» **DATA**

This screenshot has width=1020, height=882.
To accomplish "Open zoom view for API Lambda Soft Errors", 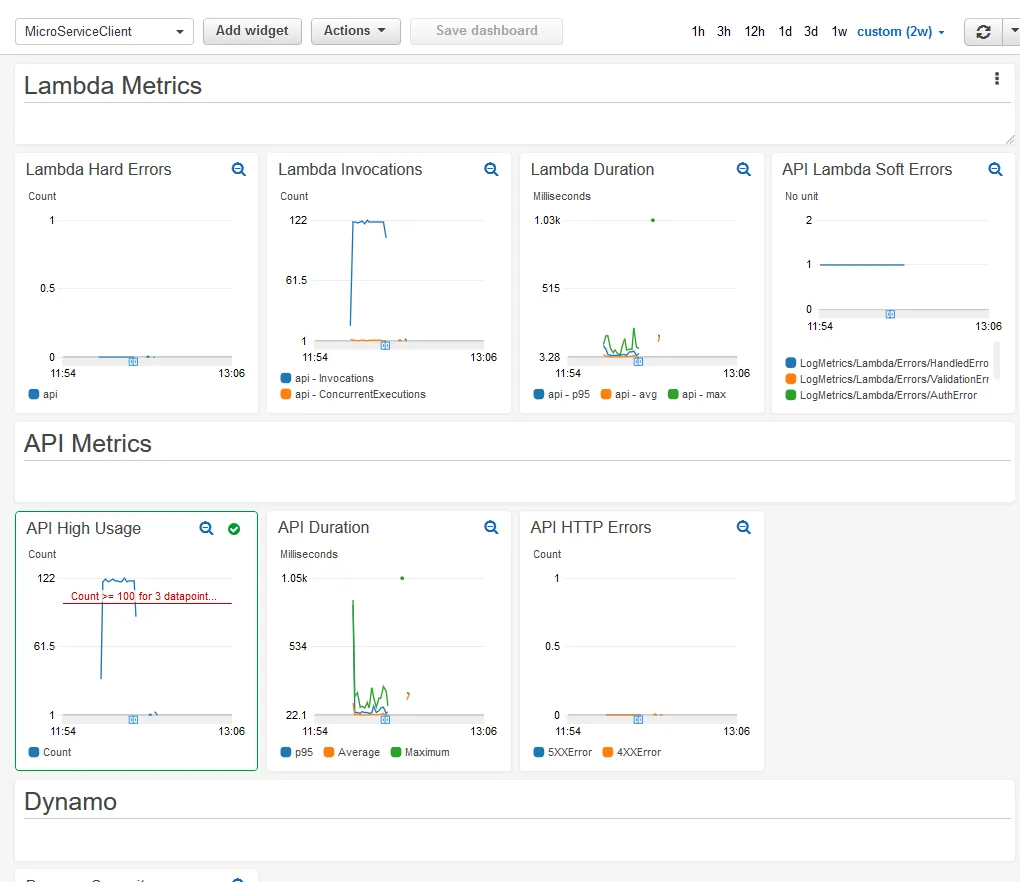I will click(x=995, y=170).
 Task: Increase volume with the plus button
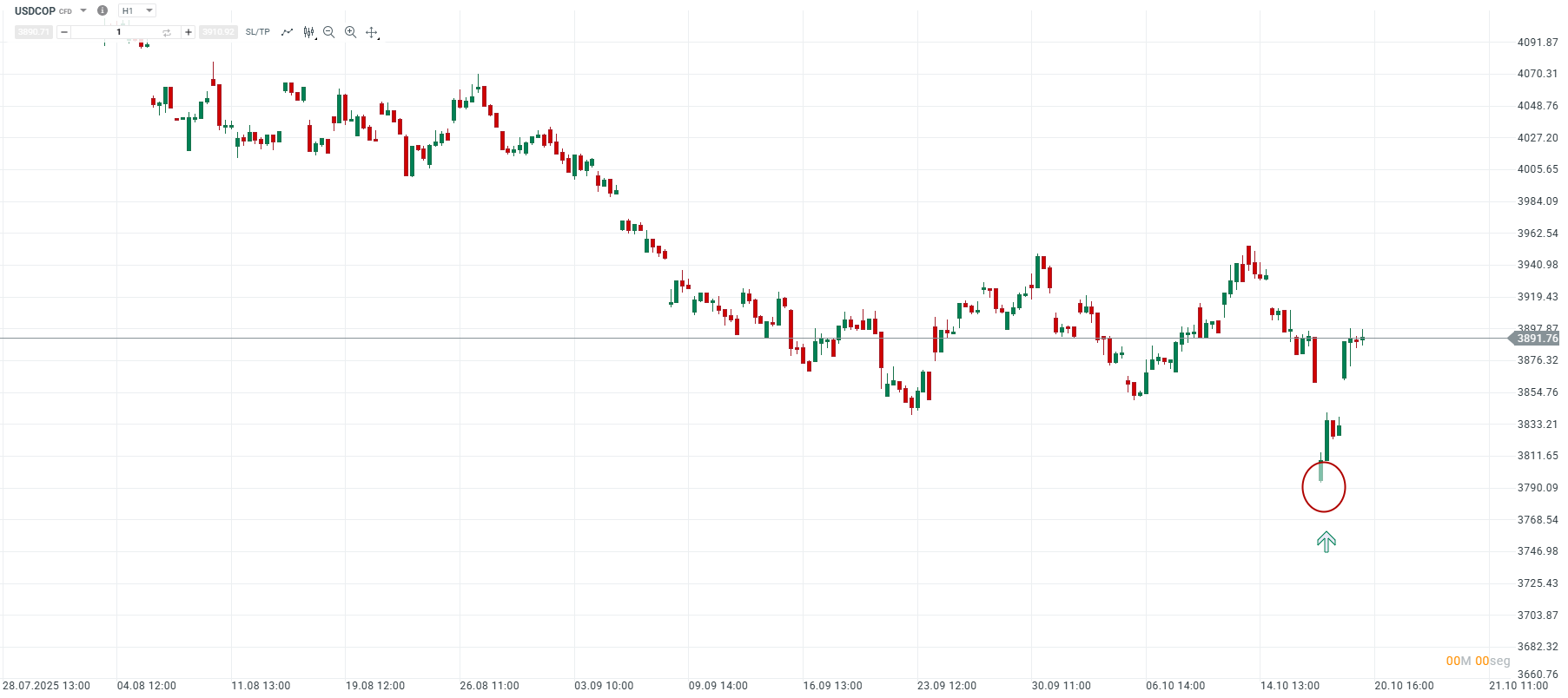[189, 32]
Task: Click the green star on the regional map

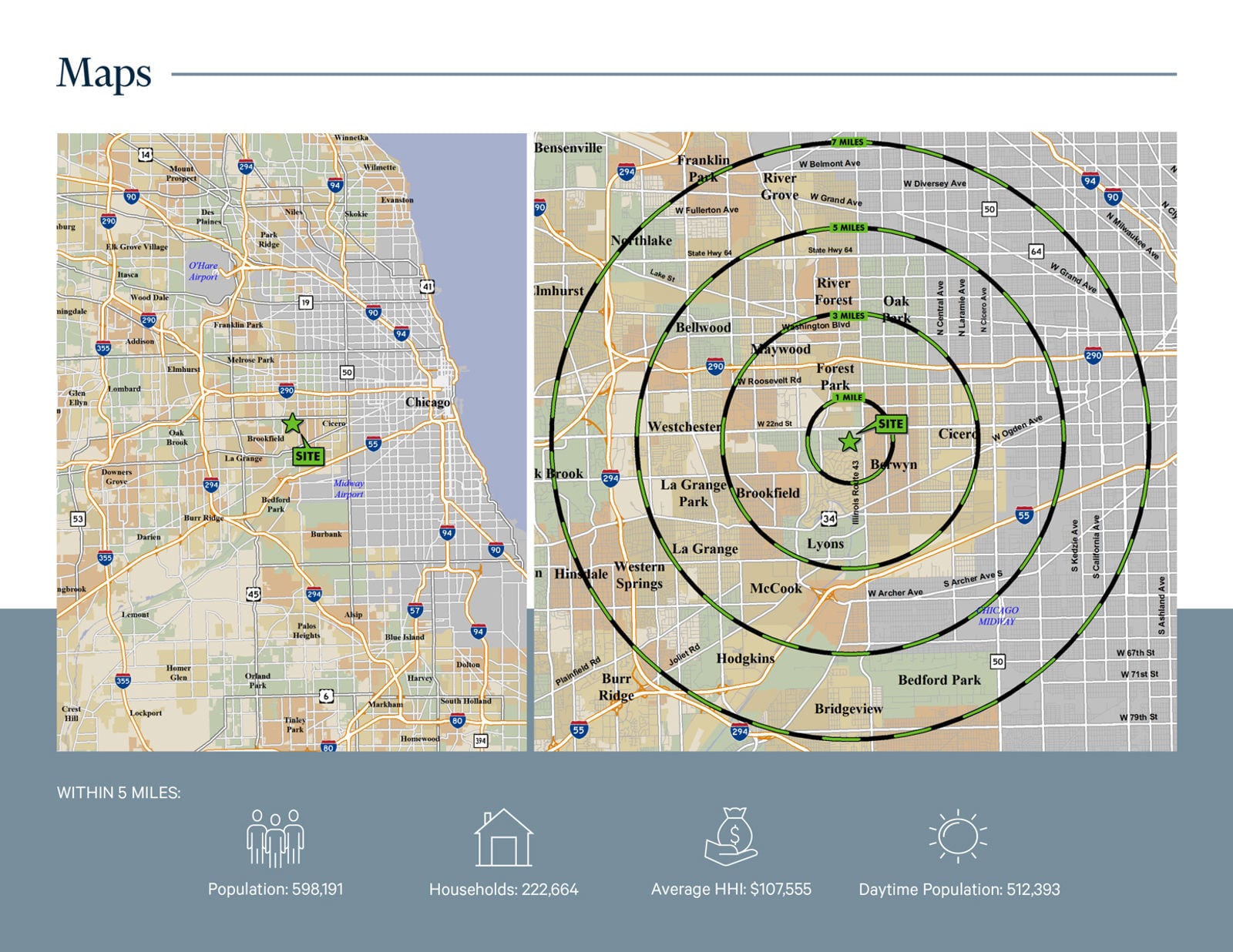Action: 292,423
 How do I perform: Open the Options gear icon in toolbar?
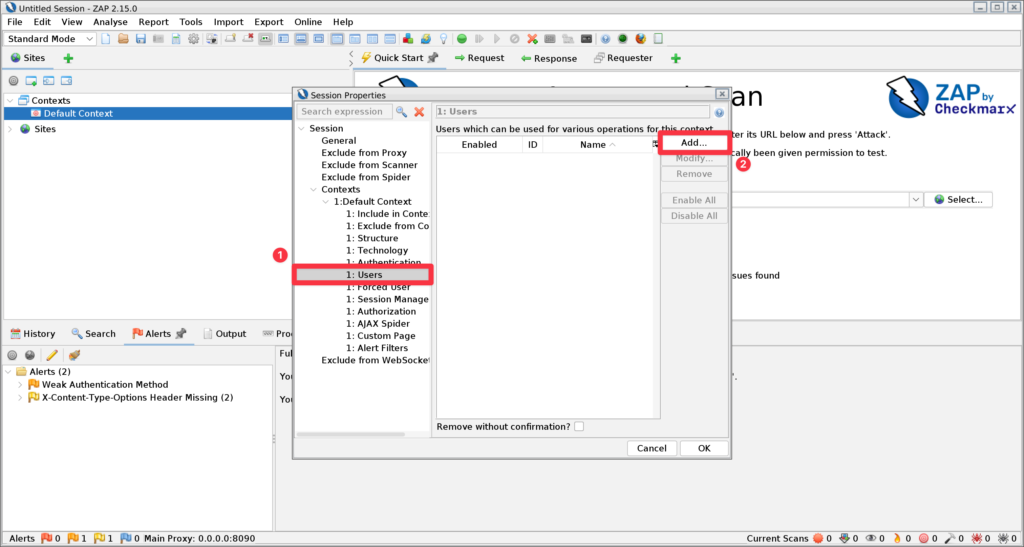click(193, 39)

» **AIM OF THE TASK**
Once you reach the line containing "Task: Click the", print it and every line after it exactly, through the end of the entries, without any pictures.

» **EXERCISE RESPONSE**
Task: Click the green star on the regional map

Action: 292,423
 How do I perform: Open the Options gear icon in toolbar?
click(193, 39)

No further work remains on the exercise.